» What needs to be done: Would you reproduce all of the entries exactly?

>>>>>

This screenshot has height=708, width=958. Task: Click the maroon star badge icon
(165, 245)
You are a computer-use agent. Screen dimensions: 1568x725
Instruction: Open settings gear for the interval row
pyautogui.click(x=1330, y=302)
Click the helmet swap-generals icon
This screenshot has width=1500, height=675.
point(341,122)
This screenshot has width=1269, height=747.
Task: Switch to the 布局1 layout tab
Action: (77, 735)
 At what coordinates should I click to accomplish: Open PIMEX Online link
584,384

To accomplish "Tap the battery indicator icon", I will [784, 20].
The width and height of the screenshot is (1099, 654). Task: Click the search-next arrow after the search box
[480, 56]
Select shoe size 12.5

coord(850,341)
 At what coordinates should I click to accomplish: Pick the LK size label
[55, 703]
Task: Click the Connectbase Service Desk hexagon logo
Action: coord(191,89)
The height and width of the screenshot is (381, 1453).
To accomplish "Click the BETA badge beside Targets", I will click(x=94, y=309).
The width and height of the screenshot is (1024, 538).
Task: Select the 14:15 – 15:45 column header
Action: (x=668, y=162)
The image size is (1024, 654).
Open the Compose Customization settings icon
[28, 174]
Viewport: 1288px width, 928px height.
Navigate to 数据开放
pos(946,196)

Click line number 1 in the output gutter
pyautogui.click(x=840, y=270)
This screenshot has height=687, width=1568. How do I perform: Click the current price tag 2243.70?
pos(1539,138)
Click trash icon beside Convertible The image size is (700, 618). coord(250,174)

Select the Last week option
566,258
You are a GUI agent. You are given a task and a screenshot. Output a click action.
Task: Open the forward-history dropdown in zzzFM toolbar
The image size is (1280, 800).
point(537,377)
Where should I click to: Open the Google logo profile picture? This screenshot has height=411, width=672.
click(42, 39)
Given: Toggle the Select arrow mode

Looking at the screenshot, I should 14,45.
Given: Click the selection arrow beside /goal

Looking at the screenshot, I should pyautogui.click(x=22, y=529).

<<<<<

» Solution for this task:
This screenshot has height=708, width=958. Task: Click the maroon star badge icon
(165, 245)
You are a computer-use agent. Screen dimensions: 1568x725
Instruction: Open settings gear for the interval row
pyautogui.click(x=1330, y=302)
Click the helmet swap-generals icon
This screenshot has width=1500, height=675.
point(341,122)
This screenshot has width=1269, height=747.
Task: Switch to the 布局1 layout tab
Action: (77, 735)
 At what coordinates should I click to accomplish: Open PIMEX Online link
584,384

To accomplish "Tap the battery indicator icon", I will [784, 20].
The width and height of the screenshot is (1099, 654). Task: Click the search-next arrow after the search box
[480, 56]
Select shoe size 12.5

coord(850,341)
 At what coordinates should I click to accomplish: Pick the LK size label
[55, 703]
Task: Click the Connectbase Service Desk hexagon logo
Action: coord(191,89)
The height and width of the screenshot is (381, 1453).
To accomplish "Click the BETA badge beside Targets", I will click(x=94, y=309).
The width and height of the screenshot is (1024, 538).
Task: Select the 14:15 – 15:45 column header
Action: (x=668, y=162)
The image size is (1024, 654).
Open the Compose Customization settings icon
[28, 174]
Viewport: 1288px width, 928px height.
Navigate to 数据开放
pos(946,196)

Click line number 1 in the output gutter
pyautogui.click(x=840, y=270)
This screenshot has height=687, width=1568. How do I perform: Click the current price tag 2243.70?
pos(1539,138)
Click trash icon beside Convertible The image size is (700, 618). coord(250,174)

Select the Last week option
566,258
You are a GUI agent. You are given a task and a screenshot. Output a click action.
Task: Open the forward-history dropdown in zzzFM toolbar
The image size is (1280, 800).
point(537,377)
Where should I click to: Open the Google logo profile picture? This screenshot has height=411, width=672.
click(42, 39)
Given: Toggle the Select arrow mode

Looking at the screenshot, I should 14,45.
Given: Click the selection arrow beside /goal

Looking at the screenshot, I should pyautogui.click(x=22, y=529).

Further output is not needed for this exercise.